◆ **BRANO**
● ● ● ● ●
O san Giuseppe mio, credo che tutto il tuo bene ti è venuto per mezzo di Maria santissima. Il Signore ti aveva destinato a suo vero, verginale, degno sposo, e per essa a capo della santa Famiglia, o padre putativo e verginale di Gesù Cristo.
Non era bene che Maria SS. fosse sola e Dio, come estraendoti dal tesoro di grazia di Maria SS., le fece in te un compagno tanto somigliante, come la prima Eva fu tratta da Adamo, e tutta simile e degna di lui.
Con te, in unione a tutta la santa Chiesa,al cuore immacolato di Maria e al cuore adorabile di Gesù, con te io godo e ringrazio Dio della tua singolare santificazione e sovrana perfezione.
Che io abbia per te, o san Giuseppe mio, tutta la stima, la venerazione e la santissima affezione di Maria, che io abbia per Maria tutta la stima, la venerazione e la santissima affezione che ho per te.
Ella ti portò in dote tutta la ricchezza spirituale straordinaria di cui l’aveva favorita il Signore. E tu impreziosisti il suo tesoro con il cumulo di meriti e di virtù non meno grande e straordinario.
Ella con la sua verginità piacque al Signore e con la sua umiltà l’attrasse nel suo seno, e tu di tutte le cause seconde, fosti la prima e più potente nel muovere lo Spirito di amore alla creazione dell’umanità dell’aspettato delle genti.
Tu, il custode e il difensore di Maria e di Gesù, come unico capo della santa Famiglia, tu col tuo sudore crescesti per la Chiesa l’umanità di Gesù; tu degno di portare, più dell’antico Giuseppe, il nome di salvatore del mondo.
● ● ● ● ●
◆ **DATI REGISTRATI**
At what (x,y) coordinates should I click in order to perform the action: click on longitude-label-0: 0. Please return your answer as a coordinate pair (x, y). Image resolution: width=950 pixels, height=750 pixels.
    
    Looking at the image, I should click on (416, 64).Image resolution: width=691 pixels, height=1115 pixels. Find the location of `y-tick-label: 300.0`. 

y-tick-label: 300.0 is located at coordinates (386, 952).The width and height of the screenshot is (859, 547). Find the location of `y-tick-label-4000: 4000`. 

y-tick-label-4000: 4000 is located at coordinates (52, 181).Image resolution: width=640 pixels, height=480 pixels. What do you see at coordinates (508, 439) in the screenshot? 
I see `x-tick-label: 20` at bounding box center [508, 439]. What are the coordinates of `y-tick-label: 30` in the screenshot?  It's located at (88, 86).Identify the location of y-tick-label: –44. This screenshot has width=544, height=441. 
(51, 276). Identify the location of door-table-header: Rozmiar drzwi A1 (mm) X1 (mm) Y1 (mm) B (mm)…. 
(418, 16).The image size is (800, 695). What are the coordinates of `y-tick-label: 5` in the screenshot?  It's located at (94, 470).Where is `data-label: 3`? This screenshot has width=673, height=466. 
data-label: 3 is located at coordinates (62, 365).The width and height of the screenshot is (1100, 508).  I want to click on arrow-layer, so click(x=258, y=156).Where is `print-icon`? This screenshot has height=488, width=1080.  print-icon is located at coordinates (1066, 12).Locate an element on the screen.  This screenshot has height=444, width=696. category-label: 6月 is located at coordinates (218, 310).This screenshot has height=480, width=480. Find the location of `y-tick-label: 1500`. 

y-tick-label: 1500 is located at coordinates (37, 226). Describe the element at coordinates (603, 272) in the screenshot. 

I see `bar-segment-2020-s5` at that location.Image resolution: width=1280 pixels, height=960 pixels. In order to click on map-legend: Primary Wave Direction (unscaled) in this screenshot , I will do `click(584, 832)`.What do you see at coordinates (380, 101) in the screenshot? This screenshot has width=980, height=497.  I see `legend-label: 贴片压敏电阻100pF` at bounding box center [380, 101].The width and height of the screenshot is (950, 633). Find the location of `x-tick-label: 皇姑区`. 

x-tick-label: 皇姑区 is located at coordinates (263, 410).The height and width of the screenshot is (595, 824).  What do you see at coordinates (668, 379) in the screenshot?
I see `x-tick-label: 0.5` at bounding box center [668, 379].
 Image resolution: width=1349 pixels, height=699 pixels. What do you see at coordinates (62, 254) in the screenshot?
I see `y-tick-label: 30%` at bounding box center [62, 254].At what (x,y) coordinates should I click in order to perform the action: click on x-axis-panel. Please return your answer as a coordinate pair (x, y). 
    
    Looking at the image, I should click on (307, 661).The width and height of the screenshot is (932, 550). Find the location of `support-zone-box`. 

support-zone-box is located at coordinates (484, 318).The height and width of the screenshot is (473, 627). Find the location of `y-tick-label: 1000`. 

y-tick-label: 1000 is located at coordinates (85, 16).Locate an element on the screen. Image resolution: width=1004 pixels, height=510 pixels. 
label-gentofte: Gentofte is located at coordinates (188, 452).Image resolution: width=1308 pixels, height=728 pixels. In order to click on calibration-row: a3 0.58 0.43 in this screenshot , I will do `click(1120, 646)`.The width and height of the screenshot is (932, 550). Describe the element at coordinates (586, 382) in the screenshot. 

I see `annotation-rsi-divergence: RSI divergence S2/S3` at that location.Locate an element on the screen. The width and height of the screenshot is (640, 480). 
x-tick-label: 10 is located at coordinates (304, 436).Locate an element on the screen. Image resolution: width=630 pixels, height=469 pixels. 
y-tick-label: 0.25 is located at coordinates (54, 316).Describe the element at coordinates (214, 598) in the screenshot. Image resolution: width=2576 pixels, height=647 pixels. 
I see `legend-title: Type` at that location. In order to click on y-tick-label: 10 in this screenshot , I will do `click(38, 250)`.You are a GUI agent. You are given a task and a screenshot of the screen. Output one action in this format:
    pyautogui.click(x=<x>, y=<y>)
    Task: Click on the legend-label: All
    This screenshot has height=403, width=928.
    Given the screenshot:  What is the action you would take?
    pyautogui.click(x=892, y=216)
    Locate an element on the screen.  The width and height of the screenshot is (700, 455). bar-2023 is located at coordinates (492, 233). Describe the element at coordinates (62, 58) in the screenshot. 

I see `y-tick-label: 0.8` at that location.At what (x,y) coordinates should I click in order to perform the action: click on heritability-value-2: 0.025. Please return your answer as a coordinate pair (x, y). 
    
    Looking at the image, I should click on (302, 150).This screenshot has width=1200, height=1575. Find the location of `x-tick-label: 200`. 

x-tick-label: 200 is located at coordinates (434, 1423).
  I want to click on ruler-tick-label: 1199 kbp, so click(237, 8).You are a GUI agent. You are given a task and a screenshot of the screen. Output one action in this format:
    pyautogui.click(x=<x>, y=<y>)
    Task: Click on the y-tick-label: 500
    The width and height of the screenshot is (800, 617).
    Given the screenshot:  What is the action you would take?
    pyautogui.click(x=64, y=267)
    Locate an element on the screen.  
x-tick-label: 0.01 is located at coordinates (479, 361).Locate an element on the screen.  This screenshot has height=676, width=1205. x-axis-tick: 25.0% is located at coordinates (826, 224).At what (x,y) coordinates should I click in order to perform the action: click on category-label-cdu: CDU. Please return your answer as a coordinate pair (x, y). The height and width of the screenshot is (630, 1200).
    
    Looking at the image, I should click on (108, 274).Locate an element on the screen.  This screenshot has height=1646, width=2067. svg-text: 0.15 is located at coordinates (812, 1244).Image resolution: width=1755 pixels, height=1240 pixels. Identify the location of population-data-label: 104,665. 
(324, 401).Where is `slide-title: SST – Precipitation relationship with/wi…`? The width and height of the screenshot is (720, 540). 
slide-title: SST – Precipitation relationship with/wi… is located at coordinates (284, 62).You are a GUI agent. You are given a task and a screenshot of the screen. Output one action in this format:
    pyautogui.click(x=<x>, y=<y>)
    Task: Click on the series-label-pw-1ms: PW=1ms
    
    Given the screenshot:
● ● ● ● ●
◆ **USANDO LE INFORMAZIONI**
**a.** Riporta dal brano il tratto che va da "Non era bene" fino a "degna di lui.".
**b.** Secondo il brano, da chi fu tratta la prima Eva?
**c.** Elenca i sentimenti che, nel brano, chi prega chiede di avere per san Giuseppe.
Le righe non hanno alcun legame con il brano.

◆ **RISPOSTE PER PUNTO**
**a.**
Non era bene che Maria SS. fosse sola e Dio, come estraendoti dal tesoro di grazia di Maria SS., le fece in te un compagno tanto somigliante, come la prima Eva fu tratta da Adamo, e tutta simile e degna di lui.

**b.** Da Adamo.

**c.** La stima, la venerazione e la santissima affezione.